Part 2 of Schedule 2 - Proposals to vary debt agreements

Items 6 and 7 - After subsection 185LG(2) and after subsection 185M(1D)

128. Item 20 of Part 4 Schedule 1 inserts new paragraph 185C(4)(e), which provides that the debtor cannot give the Official Receiver a debt agreement proposal if the total payment as a percentage of the debtor's after-tax income (the proposal percentage ) exceeds the percentage prescribed by the Minister under new subsection 185C(4B) (the prescribed percentage ). The proposal percentage is unique to each debtor's proposal. As per the formula included by new paragraph 185C(4)(e), the proposal percentage equals the debtor's total payments under the agreement divided by the debtor's after-tax income. Note: the terms proposal percentage and prescribed percentage are not used in the Bill.

129. Item 21 of Part 4 Schedule 1 inserts new subsection 185C(4B) which provides that the Minister can determine the prescribed percentage by legislative instrument under new subsection 185C(4B).

130. Comparing a debtor's total payments under a debt agreement to their after tax income is a useful gauge for the sustainability of a payment schedule, since a debtor's income is usually the primary source of their payments.

Stated goal
Please set down, word for word, the part of the debt agreement passage that opens with the words containing "128. Item 20" and closes with "in the Bill.". Rely on the debt agreement passage alone, not on the listing.

Record set
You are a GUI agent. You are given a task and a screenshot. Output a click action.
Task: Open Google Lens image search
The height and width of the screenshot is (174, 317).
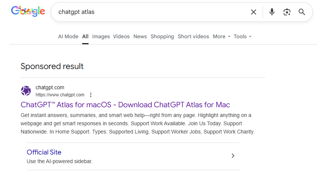(287, 12)
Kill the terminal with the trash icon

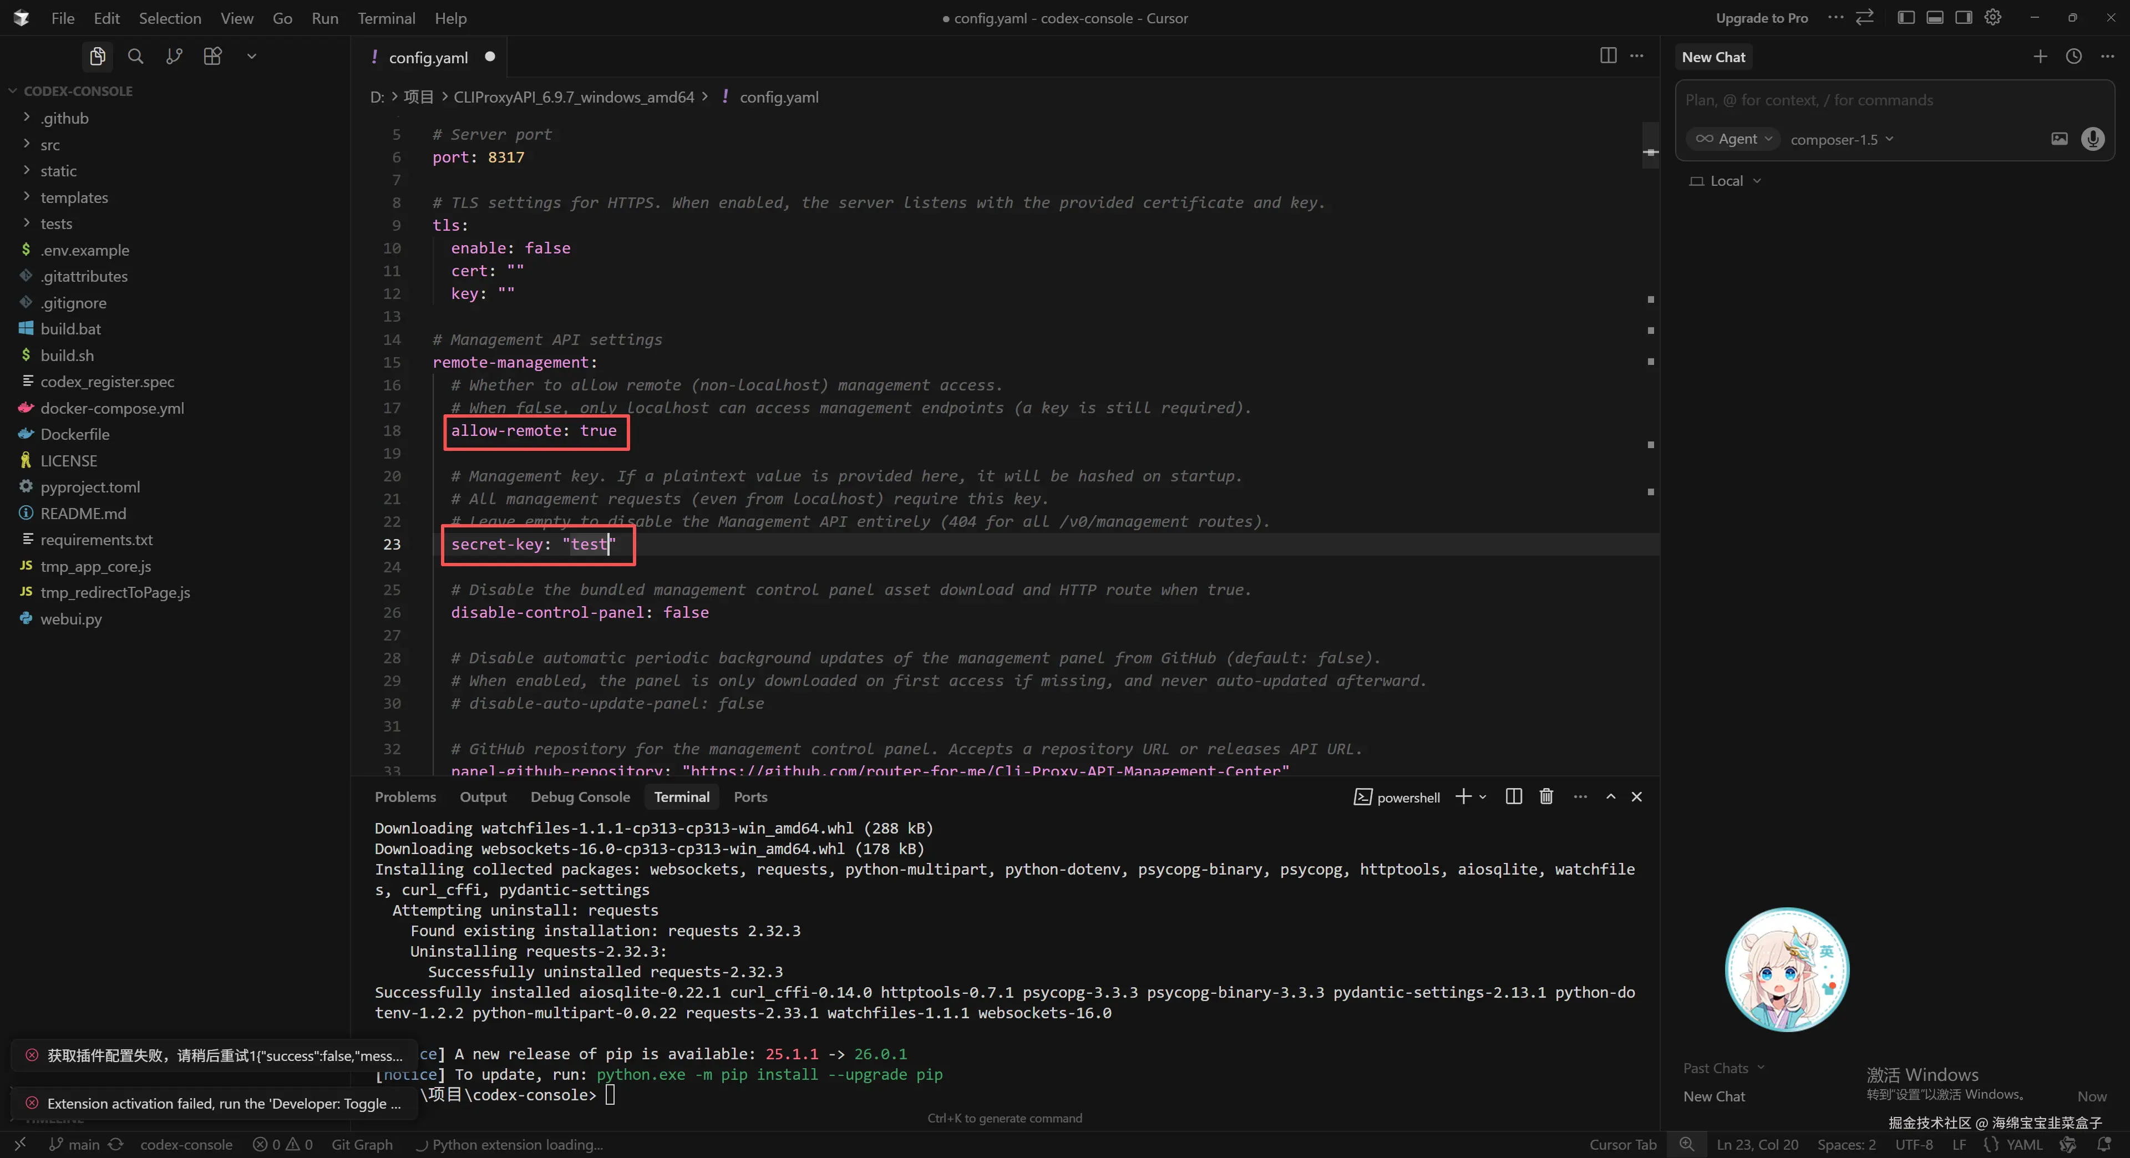[x=1545, y=796]
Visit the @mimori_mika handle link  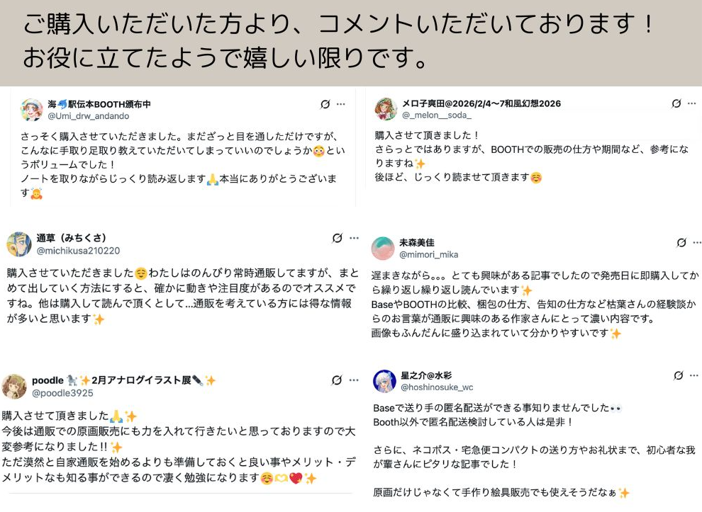click(x=428, y=254)
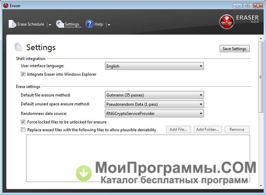Click the Add File... button
This screenshot has width=266, height=195.
(x=178, y=130)
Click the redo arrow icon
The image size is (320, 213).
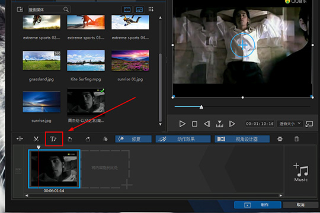tap(88, 139)
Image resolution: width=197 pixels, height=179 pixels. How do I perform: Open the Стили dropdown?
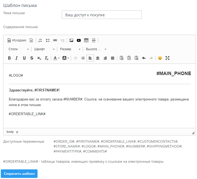tap(18, 49)
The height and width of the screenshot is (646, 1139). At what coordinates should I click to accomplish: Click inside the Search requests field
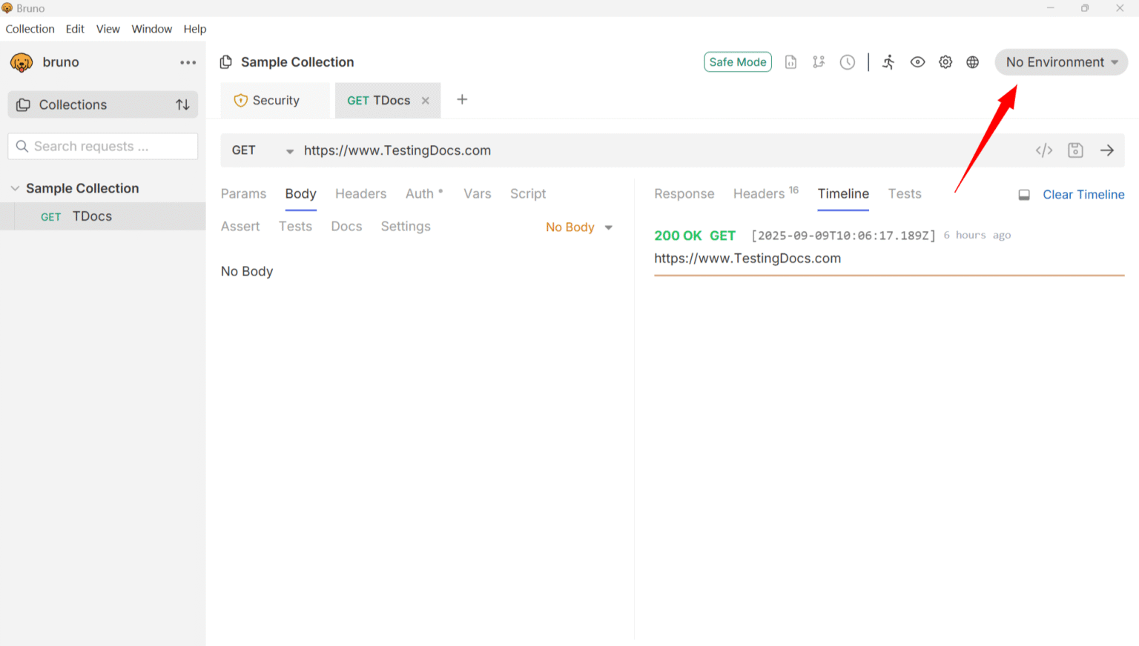pyautogui.click(x=102, y=146)
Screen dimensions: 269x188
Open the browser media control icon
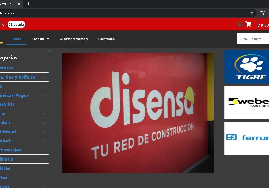(x=262, y=13)
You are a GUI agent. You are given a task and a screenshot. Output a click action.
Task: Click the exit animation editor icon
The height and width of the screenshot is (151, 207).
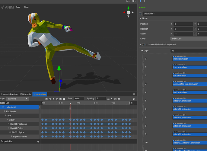(x=134, y=99)
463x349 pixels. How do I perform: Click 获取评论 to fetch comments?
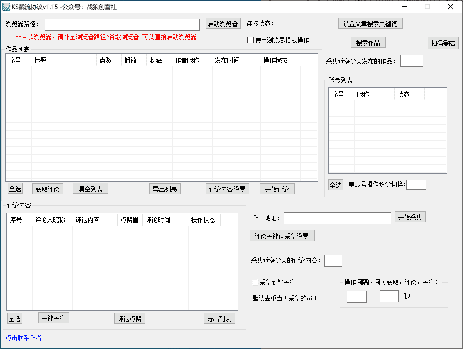pos(47,188)

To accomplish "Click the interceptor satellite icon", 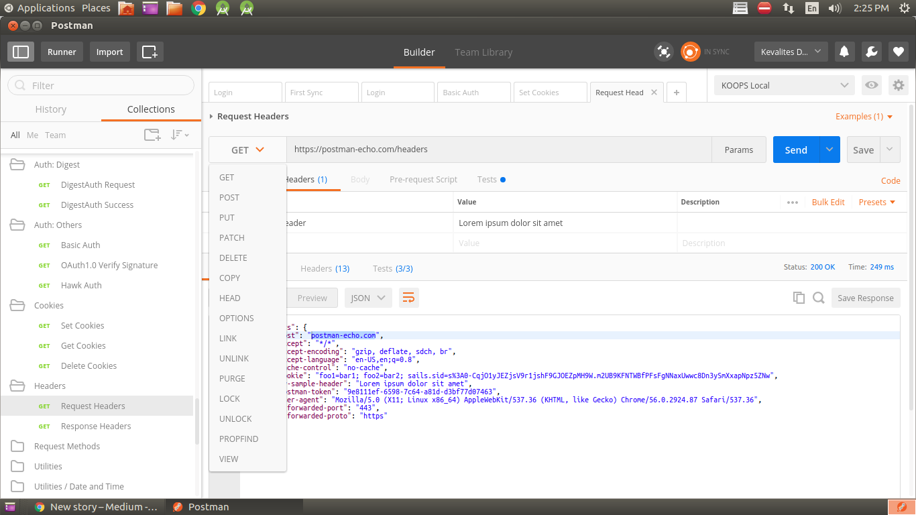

Exercise result
128. Item 20 of Part 4 Schedule 1 inserts new paragraph 185C(4)(e), which provides that the debtor cannot give the Official Receiver a debt agreement proposal if the total payment as a percentage of the debtor's after-tax income (the proposal percentage ) exceeds the percentage prescribed by the Minister under new subsection 185C(4B) (the prescribed percentage ). The proposal percentage is unique to each debtor's proposal. As per the formula included by new paragraph 185C(4)(e), the proposal percentage equals the debtor's total payments under the agreement divided by the debtor's after-tax income. Note: the terms proposal percentage and prescribed percentage are not used in the Bill.